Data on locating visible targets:

********

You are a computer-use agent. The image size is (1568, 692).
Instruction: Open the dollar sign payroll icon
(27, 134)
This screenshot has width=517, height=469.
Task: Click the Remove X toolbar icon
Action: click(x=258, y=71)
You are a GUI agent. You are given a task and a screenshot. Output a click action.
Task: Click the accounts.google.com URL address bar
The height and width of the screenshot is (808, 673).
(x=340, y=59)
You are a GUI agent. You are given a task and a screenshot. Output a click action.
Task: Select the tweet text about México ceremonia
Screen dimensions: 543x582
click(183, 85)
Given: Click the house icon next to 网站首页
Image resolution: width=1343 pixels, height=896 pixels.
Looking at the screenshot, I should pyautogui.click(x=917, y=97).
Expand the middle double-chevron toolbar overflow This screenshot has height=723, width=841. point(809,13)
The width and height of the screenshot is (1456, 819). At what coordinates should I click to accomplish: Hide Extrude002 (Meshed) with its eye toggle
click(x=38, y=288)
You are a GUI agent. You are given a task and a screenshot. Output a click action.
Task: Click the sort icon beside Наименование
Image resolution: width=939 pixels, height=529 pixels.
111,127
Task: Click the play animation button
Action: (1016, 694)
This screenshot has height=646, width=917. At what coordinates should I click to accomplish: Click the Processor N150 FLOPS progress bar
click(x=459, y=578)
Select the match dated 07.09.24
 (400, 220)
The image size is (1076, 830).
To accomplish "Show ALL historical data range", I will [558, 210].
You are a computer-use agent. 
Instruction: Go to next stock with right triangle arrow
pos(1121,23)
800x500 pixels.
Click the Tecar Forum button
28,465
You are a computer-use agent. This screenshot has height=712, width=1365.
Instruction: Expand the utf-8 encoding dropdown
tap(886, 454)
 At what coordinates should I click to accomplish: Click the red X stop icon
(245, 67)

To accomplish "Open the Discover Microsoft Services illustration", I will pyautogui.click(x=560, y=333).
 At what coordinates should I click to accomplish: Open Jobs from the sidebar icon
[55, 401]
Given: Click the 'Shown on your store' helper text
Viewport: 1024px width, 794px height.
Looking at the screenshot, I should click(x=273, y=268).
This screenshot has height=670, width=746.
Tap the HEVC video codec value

********

Express all of the material above as a Markdown table with two columns, Row and Line. Number each nonblank line in order and omit blank lines.

| Row | Line |
|---|---|
| 1 | You are a computer-use agent. The image size is (1568, 692). |
| 2 | Instruction: Open the dollar sign payroll icon |
| 3 | (27, 134) |
| 4 | This screenshot has width=517, height=469. |
| 5 | Task: Click the Remove X toolbar icon |
| 6 | Action: click(x=258, y=71) |
| 7 | You are a GUI agent. You are given a task and a screenshot. Output a click action. |
| 8 | Task: Click the accounts.google.com URL address bar |
| 9 | The height and width of the screenshot is (808, 673). |
| 10 | (x=340, y=59) |
| 11 | You are a GUI agent. You are given a task and a screenshot. Output a click action. |
| 12 | Task: Select the tweet text about México ceremonia |
| 13 | Screen dimensions: 543x582 |
| 14 | click(183, 85) |
| 15 | Given: Click the house icon next to 网站首页 |
| 16 | Image resolution: width=1343 pixels, height=896 pixels. |
| 17 | Looking at the screenshot, I should pyautogui.click(x=917, y=97). |
| 18 | Expand the middle double-chevron toolbar overflow This screenshot has height=723, width=841. point(809,13) |
| 19 | The width and height of the screenshot is (1456, 819). At what coordinates should I click to accomplish: Hide Extrude002 (Meshed) with its eye toggle |
| 20 | click(x=38, y=288) |
| 21 | You are a GUI agent. You are given a task and a screenshot. Output a click action. |
| 22 | Task: Click the sort icon beside Наименование |
| 23 | Image resolution: width=939 pixels, height=529 pixels. |
| 24 | 111,127 |
| 25 | Task: Click the play animation button |
| 26 | Action: (1016, 694) |
| 27 | This screenshot has height=646, width=917. At what coordinates should I click to accomplish: Click the Processor N150 FLOPS progress bar |
| 28 | click(x=459, y=578) |
| 29 | Select the match dated 07.09.24 |
| 30 |  (400, 220) |
| 31 | The image size is (1076, 830). |
| 32 | To accomplish "Show ALL historical data range", I will [558, 210]. |
| 33 | You are a computer-use agent.  |
| 34 | Instruction: Go to next stock with right triangle arrow |
| 35 | pos(1121,23) |
| 36 | 800x500 pixels. |
| 37 | Click the Tecar Forum button |
| 38 | 28,465 |
| 39 | You are a computer-use agent. This screenshot has height=712, width=1365. |
| 40 | Instruction: Expand the utf-8 encoding dropdown |
| 41 | tap(886, 454) |
| 42 |  At what coordinates should I click to accomplish: Click the red X stop icon |
| 43 | (245, 67) |
| 44 | To accomplish "Open the Discover Microsoft Services illustration", I will pyautogui.click(x=560, y=333). |
| 45 |  At what coordinates should I click to accomplish: Open Jobs from the sidebar icon |
| 46 | [55, 401] |
| 47 | Given: Click the 'Shown on your store' helper text |
| 48 | Viewport: 1024px width, 794px height. |
| 49 | Looking at the screenshot, I should click(x=273, y=268). |
| 50 | This screenshot has height=670, width=746. |
| 51 | Tap the HEVC video codec value |